Being a world class boxing judge means possessing integrity, involving doing the right thing, in the right way at the right time.
This is what Hubert Minn, who’s the Chairman of the World Boxing Council’s Ring Officials stressed, at their seminar in Manila. This seminar was a key part of the WBC Asian Summit and third Women’s Convention.
No reading between the lines, because the writing is on the wall. It’s clearly and vitally important for everyone to be on the same page, because three hundred and fifty judges and two hundred referees are affiliated to the WBC. Hubert told the well attended seminar:
“Representing Boxing and justice is what we are here for. This position commands respect and dignity. You have got to make tough decisions for the benefit of the fighters.”
In a hierarchy of intelligence, clearly the best and brightest judges are consciously competent. They know what they’re doing and exactly why. One rung down are the unconsciously competent, who are doing the right thing more instinctively than reasoning about it.
Laddering the stocking, by not knowing their stock in trade, are the unconsciously incompetent, who can’t think their out of a wet paper bag, let alone navigate the complexities, nuances, subtleties and exacting challenges of accurately as well as competently judging a boxing match.
Prior to fight night most top judges have a careful routine which involves placid calmness and reflection, leading to focus. Eating a good meal, resting reading, stabilizing the mind and mentality readying for the responsibility of the task ahead.
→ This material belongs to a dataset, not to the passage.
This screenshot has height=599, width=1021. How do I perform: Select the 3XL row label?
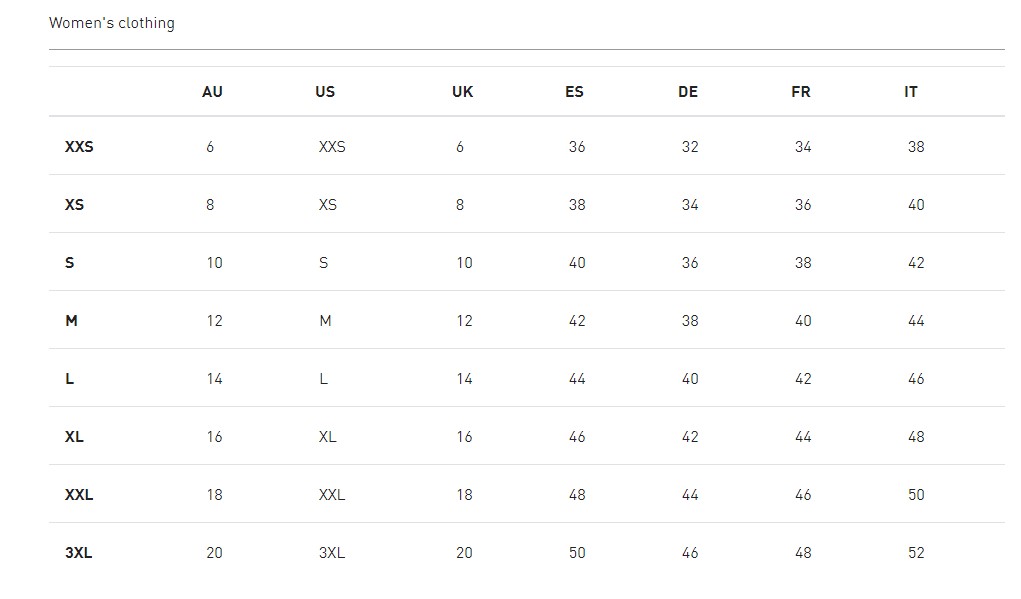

Being in command of your chair at the event, and avoiding getting confrontational with anyone, by getting the Supervisor to move any obscuring hindrance out of the way.
The principal criteria for scoring involves the factors of damage, domination and disruption. The first being measured by power, number of punches landed and their accuracy. While domination involves effective aggression, moving forward and controlling the action. Then there’s disruption, which is to do with influencing behavior and performance of your opponent.
The scoring system of ten for the winner of the round to nine, is not hard and fast. A knockdown could make it a ten eight round. Yet there are other variations are possible. Especially If the fighter knocked down was totally dominating the action up to that instant.
A judge must set the standard for the fight throughout and concentration is paramount. The responsibility is considerable because fighters work all their lives to try and get to the top. Their daily bread depends on judges: “Using their loaf.”